L’enseignement de l’advaita entre dans quatre catégories principales (mentionnées au chapitre 8).

  1. L’enseignement traditionnel, aussi appelé enseignement sampradaya. Le terme « sampradaya » signifie que les méthodes et la compréhension ont littéralement été transmises de maître à disciple pendant des milliers d’années. Puisque c’est Shankara qui a effectivement formulé les instructions basées sur tout le matériel existant à l’époque, les enseignants sampradaya modernes devraient pouvoir faire remonter leur lignée à lui. Les disciples restent habituellement dans un ashram pendant quelques années (au moins) et participent à des discussions, méditent, etc. tous les jours. C’est cet enseignement qui forme la matière essentielle de ce livre.
  2. Le néo-vedânta. C’est un développement plus tardif de l’enseignement traditionnel et, de nos jours, c’est la branche qui compte probablement le plus d’enseignants. Elle provient de Vivekananda qui, portant le message du mystique du 19e siècle Ramakrishna tout en suivant sa propre orientation, s’efforça d’apporter le vedânta en Occident – mission pour laquelle il rencontra un succès considérable. L’enseignement qu’il défendait intégrait certains aspects du Yoga. Comme le Yoga est en soi une philosophie différente, certains des principes de l’advaita vedânta s’en sont trouvés modifiés. En particulier, le néo-vedânta insiste sur le samadhi, même si l’advaita fait remarquer qu’il s’agit simplement d’une autre expérience qui ne peut pas susciter la connaissance du Soi. Cette insistance peut également être une conséquence du fait qu’au cours de sa vie, Ramakrishna lui-même avait régulièrement fait l’expérience du samadhi.
  3. Le satsang à l’occidentale. Dans son acception traditionnelle, le terme « satsang » signifie littéralement « association avec le sage ou le bon » et fait référence à un groupe d’authentiques chercheurs guidés par un maître qualifié. Il désigne une rencontre dans laquelle un enseignement est donné, suivi de questions et réponses (dans l’enseignement traditionnel, il se réfère uniquement à la séance de questions et réponses). Il est désormais courant, en Occident, qu’un « maître » parcoure le monde en tenant de courtes sessions où il ne donne pas de réels enseignements mais réponde aux questions qui se présentent. J’ai appelé ce style occidental de pseudos enseignements « satsang » dans mes livres précédents.
  4. 4. Le néo-advaita. C’est un développement relativement moderne (peut-être aussi récent que les années 1980) qui se réfère à un style d’enseignement qui prétend n’exprimer que la vérité définitive et absolue de l’advaita. Il n’admet aucun « niveaux » de réalité et ne reconnaît pas l’existence d’un chercheur, d’un enseignant, de l’ignorance, d’une voie spirituelle, etc. Alors qu’il y a chez les enseignants satsang en général de grandes différences en termes de leurs façons de parler de l’advaita et de l’enseigner, ce n’est pas le cas chez les enseignants du néo-advaita. Les déclarations des uns et des autres sont pour l’essentiel interchangeables, et seuls diffèrent les tournures et le style personnels.

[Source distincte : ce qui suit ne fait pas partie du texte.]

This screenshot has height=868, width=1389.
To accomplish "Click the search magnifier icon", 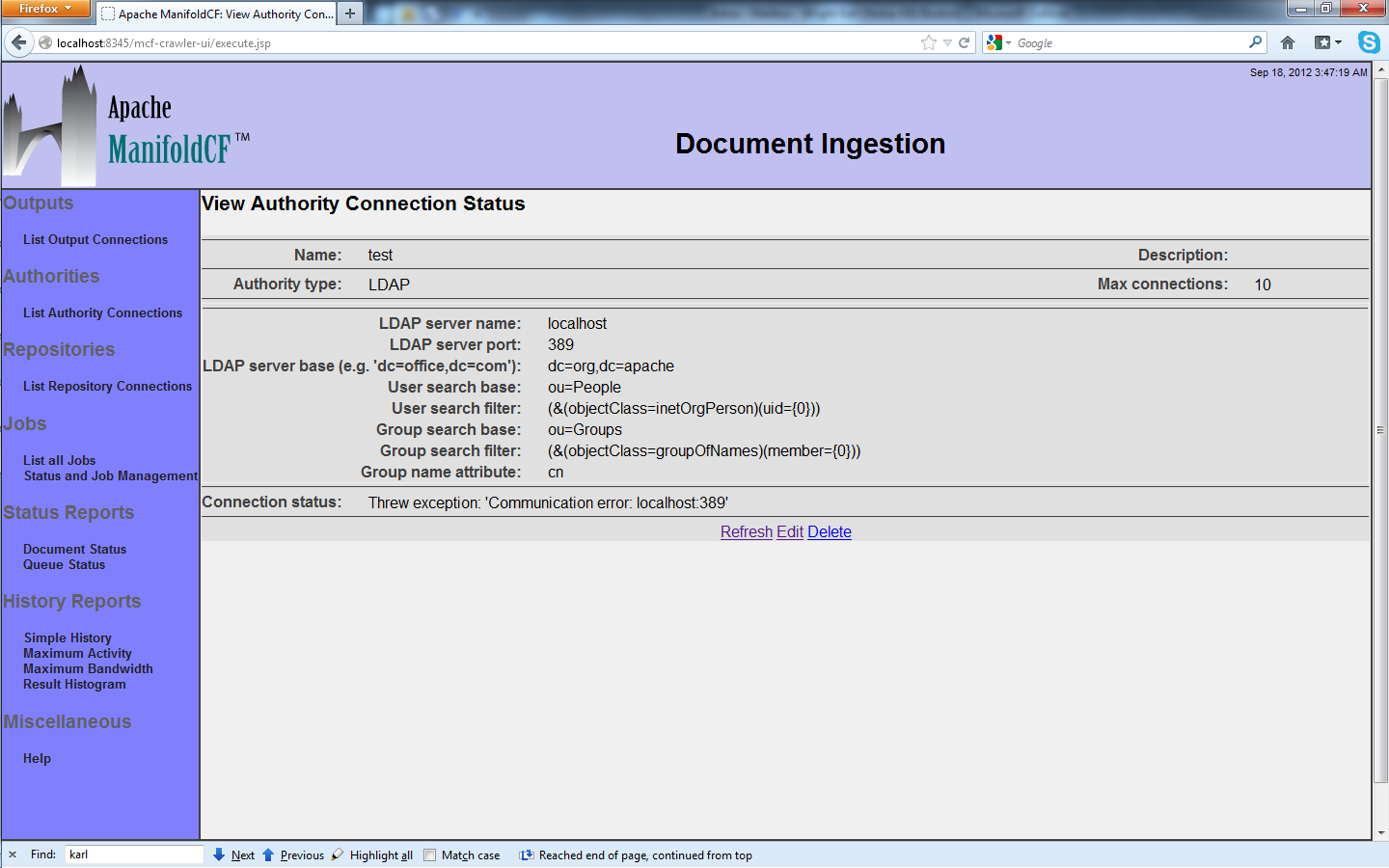I will (1255, 42).
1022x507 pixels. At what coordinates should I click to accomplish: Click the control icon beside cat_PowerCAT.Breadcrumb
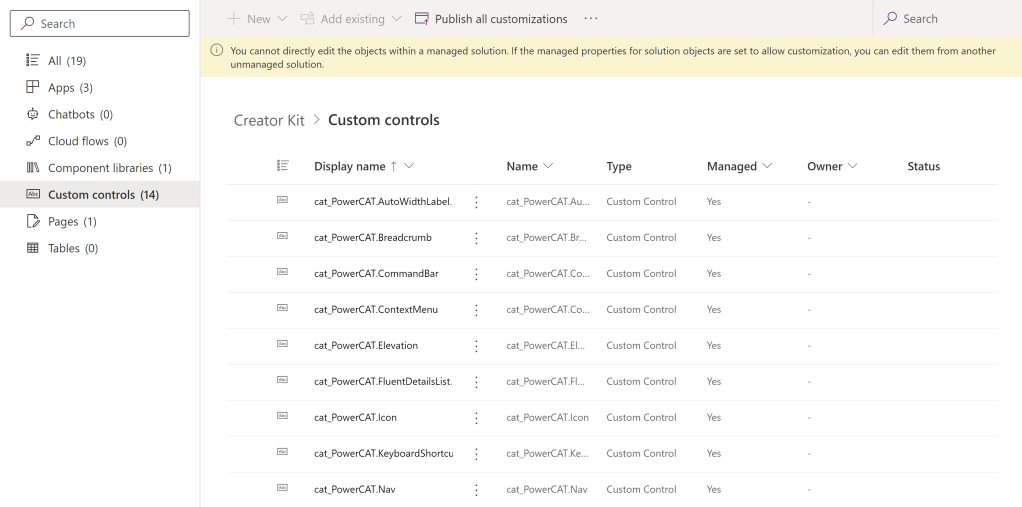click(x=282, y=237)
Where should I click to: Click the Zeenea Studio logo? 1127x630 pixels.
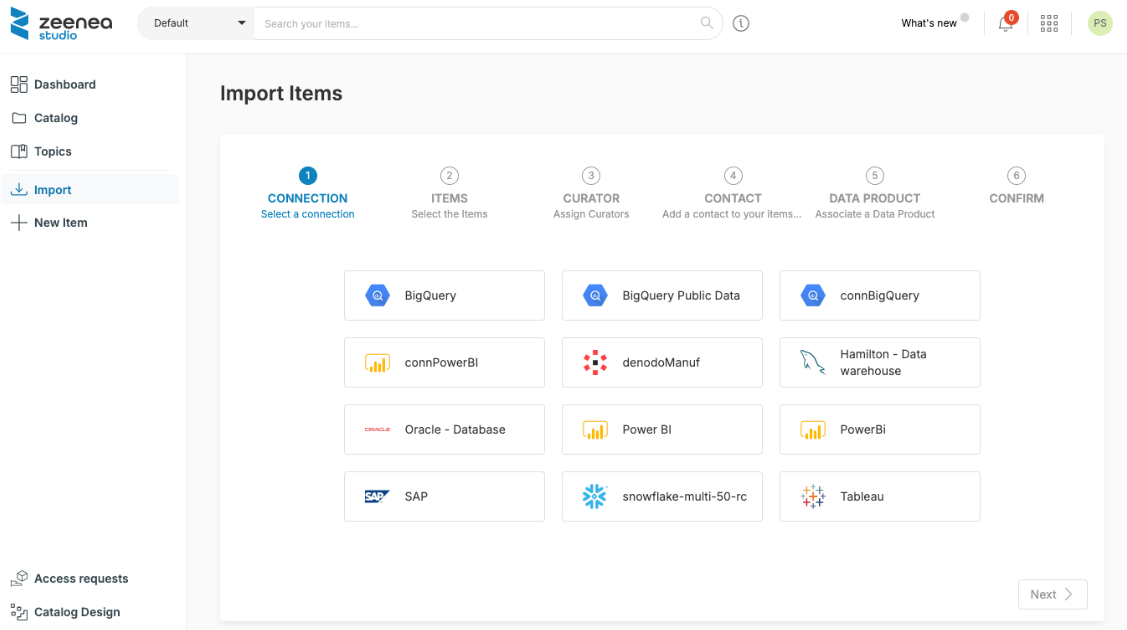click(x=60, y=25)
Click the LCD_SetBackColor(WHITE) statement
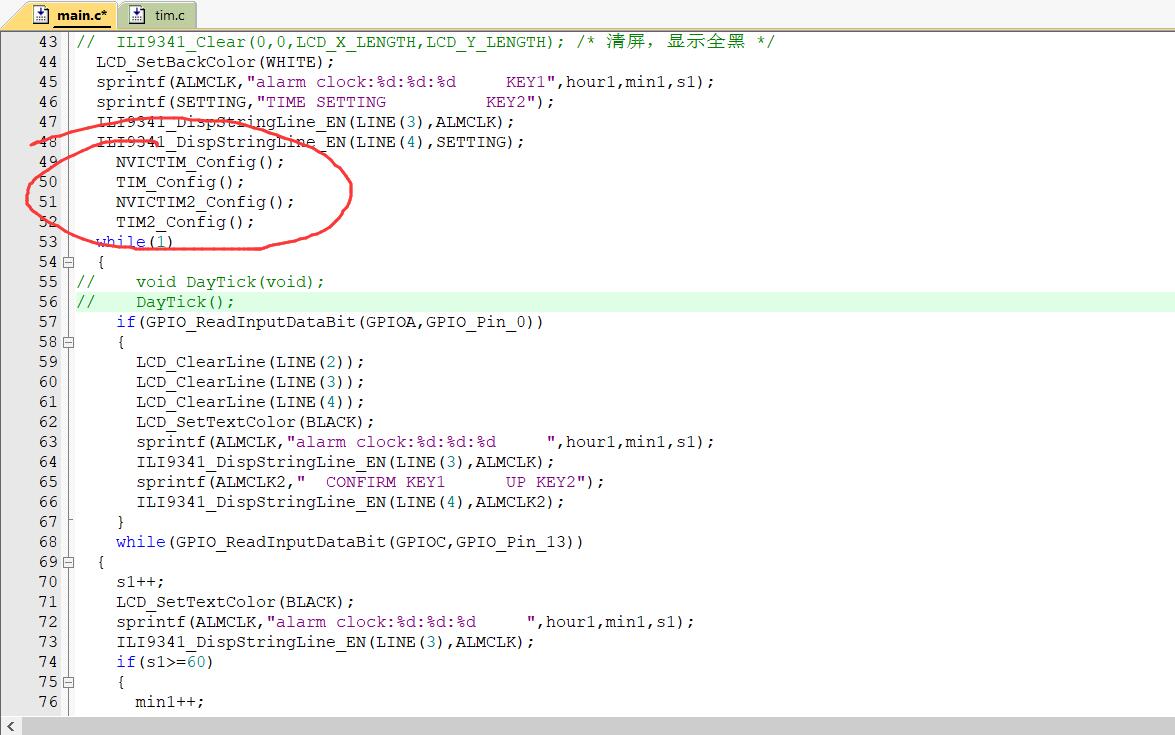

Et au cas où il y ait encore un doute sur la signification du terme « illumination », voici une définition :

 

L’illumination

C’est l’ignorance du Soi qui empêche la reconnaissance de la vérité quant à notre nature et celle de la réalité. L’illumination a lieu dans l’esprit de la personne quand l’ignorance du Soi a été éradiquée. Il est vrai (dans la réalité absolue) que nous sommes déjà « libres » – il n’y a toujours eu que la réalité non-duelle, alors comment pourrait-il en être autrement ? Il n’est pas vrai que nous soyons déjà illuminés (dans la réalité empirique), comme le chercheur le sait bien. L’illumination est l’événement par lequel, en son temps, l’esprit réalise que nous sommes déjà libres.

Plutôt que de « réinventer la roue », je voudrais emprunter les conclusions à mon livre L’illumination : le chemin dans la jungle 1 pour résumer les points essentiels sur l’enseignement et l’illumination :

Véritable maître ou authentique charlatan ?

Lors des trente ou quarante dernières années, la tendance à recourir au satsang comme à la seule et unique méthode d’enseignement de l’advaita s’est accélérée en Occident. Ce phénomène vient probablement de la popularité des transcriptions des causeries de Ramana Maharshi et de Nisargadatta Maharaj mais a pris de l’ampleur lorsque de nombreux nouveaux enseignants ont sollicité les bénédictions de Sri Poonja (remarquez que tous sont des enseignants bien connus du 20e siècle. Les deux premiers sont à juste titre renommés, car les transcriptions de leurs entretiens véhiculent une sagesse considérable). Traditionnellement, un enseignant sampradaya n’autorise ses disciples à enseigner que lorsqu’il a pu confirmer leur état illuminé et vérifier leur complète compréhension des méthodes d’enseignement des textes sacrés. Aujourd’hui, il n’y a guère d’enseignant en Occident qui puisse revendiquer cette autorité (remarquez que seul Nisargadatta appartenait aux sampradayas, mais son style d’enseignement était davantage satsang).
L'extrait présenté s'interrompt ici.